We generate substantially all of our revenue from the sale of performance-based advertising products, which our advertising platform matches to individual consumers through auctions priced on a cost-per-click ("CPC") basis. In the three months ended September 30, 2021, our net revenue was $269.2 million, up 22% from the three months ended September 30, 2020, and we recorded net income of $18.1 million and adjusted EBITDA of $70.7 million. In the nine months ended September 30, 2021, our net revenue was $758.4 million, which represented an increase of 19% from the nine months ended September 30, 2020, and we recorded net income of $16.5 million and adjusted EBITDA of $178.2 million. For information on how we define and calculate adjusted EBITDA, and a reconciliation of this non-GAAP financial measure to net income (loss), see "Non-GAAP Financial Measures" below.
As a result of our investments in product, marketing and our Multi-location sales team, we made further progress on our revenue growth initiatives in the third quarter of 2021:
Improve monetization of our Services categories. We continued to differentiate the product experience for businesses and consumers in our Services categories in the third quarter. In addition to adding custom search filters to better match consumers with the right Services businesses for their projects, we launched Yelp Project Cost Guides based on data from Request-A-Quote to help consumers make informed decisions when hiring a service professional.
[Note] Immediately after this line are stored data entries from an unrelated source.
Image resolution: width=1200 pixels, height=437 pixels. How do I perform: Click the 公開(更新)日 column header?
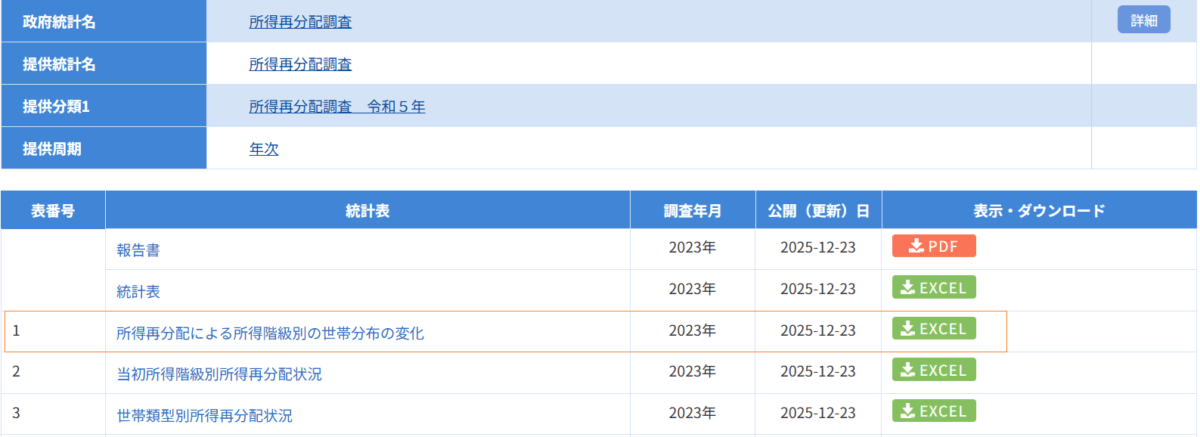pos(818,210)
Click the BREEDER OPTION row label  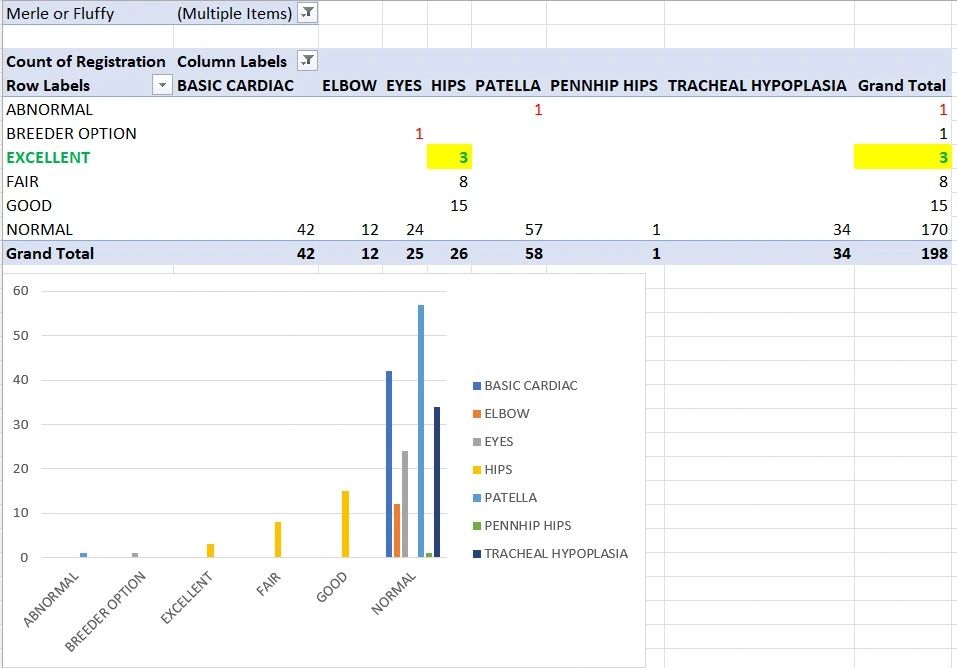pos(71,133)
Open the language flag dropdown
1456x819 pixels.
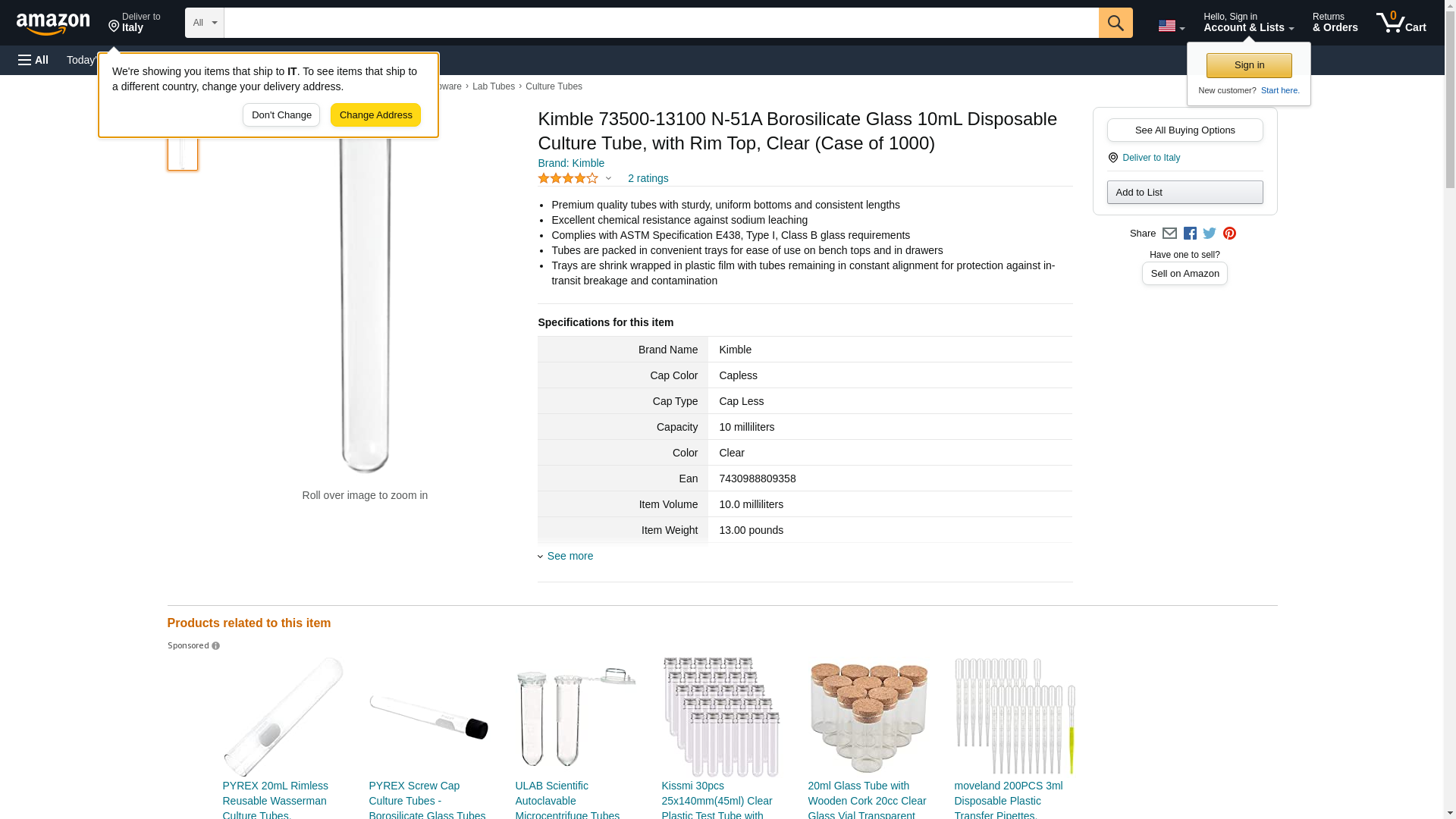point(1171,26)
We also rolled out a new ad format, Themed Ads, which enables advertisers to highlight their ads in a carousel above search results based on attributes that make their businesses unique, such as "fast responding." These efforts contributed to advertising revenue from our Services categories increasing 18% compared to the third quarter of 2020 and 17% compared to the third quarter of 2019.
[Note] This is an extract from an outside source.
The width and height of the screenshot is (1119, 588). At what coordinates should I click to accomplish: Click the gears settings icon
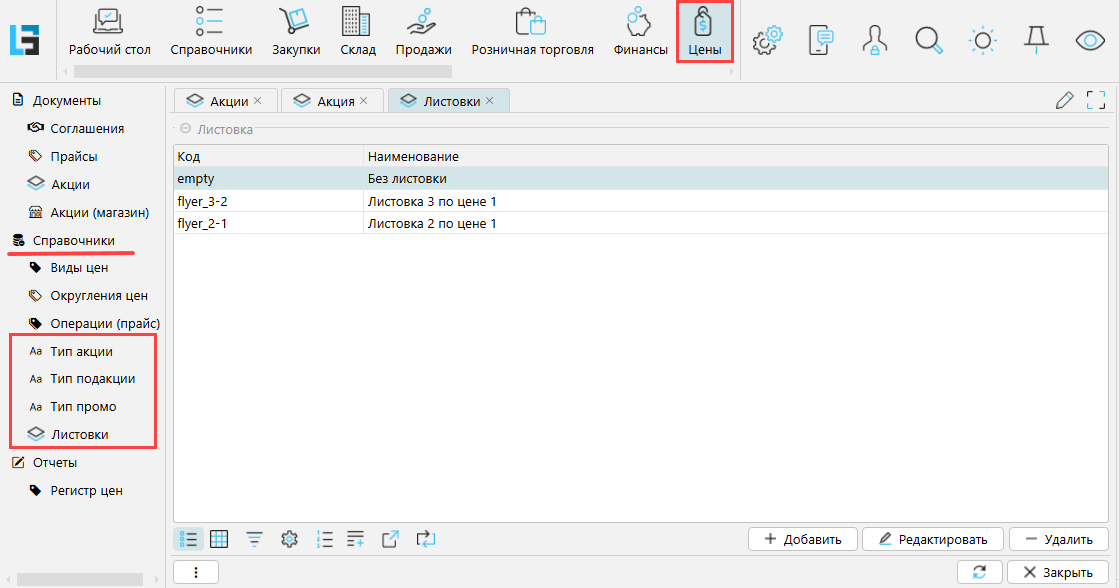767,40
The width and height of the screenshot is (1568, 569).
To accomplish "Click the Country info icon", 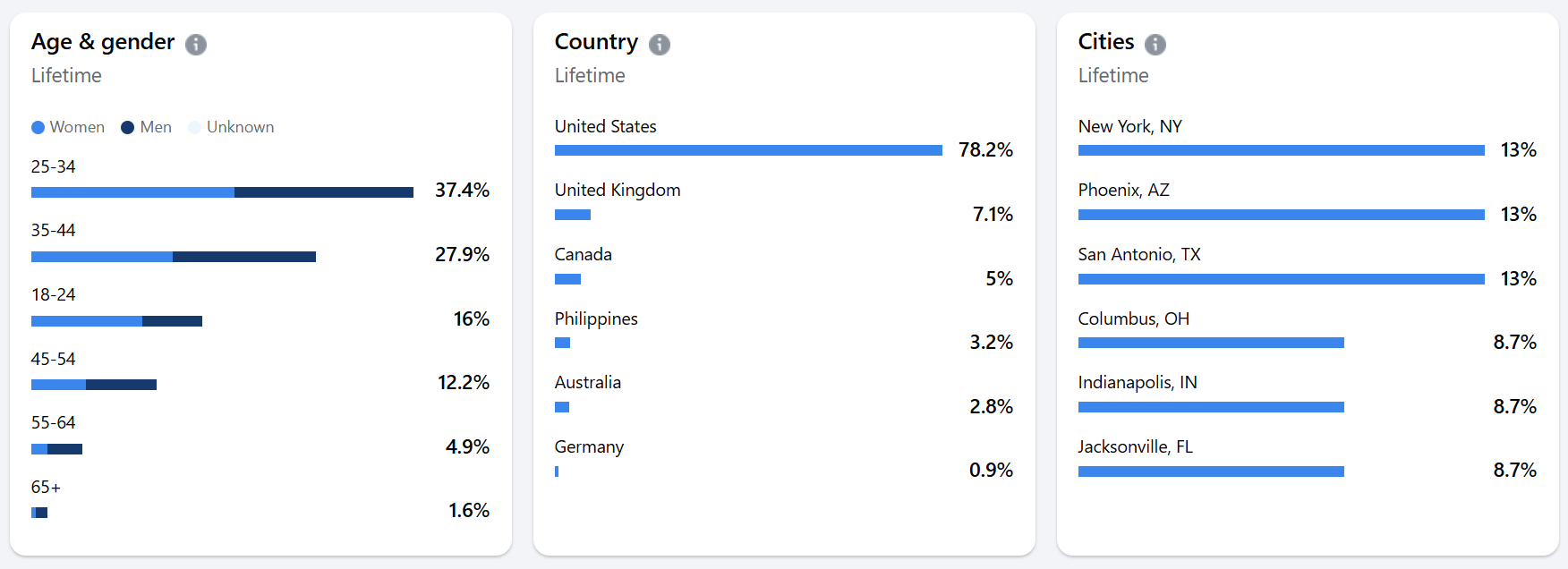I will [660, 45].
Expand our Self-serve and Multi-location sales channels. Advertising revenue from our Self-serve channel increased by more than 45% year over year in the third quarter, as marketing investments such as improvements to our ads purchase flow and business owner platform helped increase the retention rate for non-term advertiser budgets. Advertising revenue from Multi-location customers increased by more than 30% compared to the third quarter of 2020 and by nearly 10% from the second quarter of 2021 due to continued strong interest in recently launched products, such as Yelp Audiences, and improvements to established products, such as Spotlight Ads.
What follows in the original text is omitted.